____ EXTRACTED INFORMATION
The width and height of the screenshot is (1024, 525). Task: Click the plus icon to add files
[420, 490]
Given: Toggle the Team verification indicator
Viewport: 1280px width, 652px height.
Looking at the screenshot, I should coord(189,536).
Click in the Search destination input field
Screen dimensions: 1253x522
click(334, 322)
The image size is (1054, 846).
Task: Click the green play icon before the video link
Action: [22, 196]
________
EXERCISE BRIEF: Reproduce every line of the material above without any changes.

RIGHT ANSWER:
The width and height of the screenshot is (1024, 525). Task: Click the plus icon to add files
[420, 490]
Given: Toggle the Team verification indicator
Viewport: 1280px width, 652px height.
Looking at the screenshot, I should coord(189,536).
Click in the Search destination input field
Screen dimensions: 1253x522
click(334, 322)
The image size is (1054, 846).
Task: Click the green play icon before the video link
Action: [22, 196]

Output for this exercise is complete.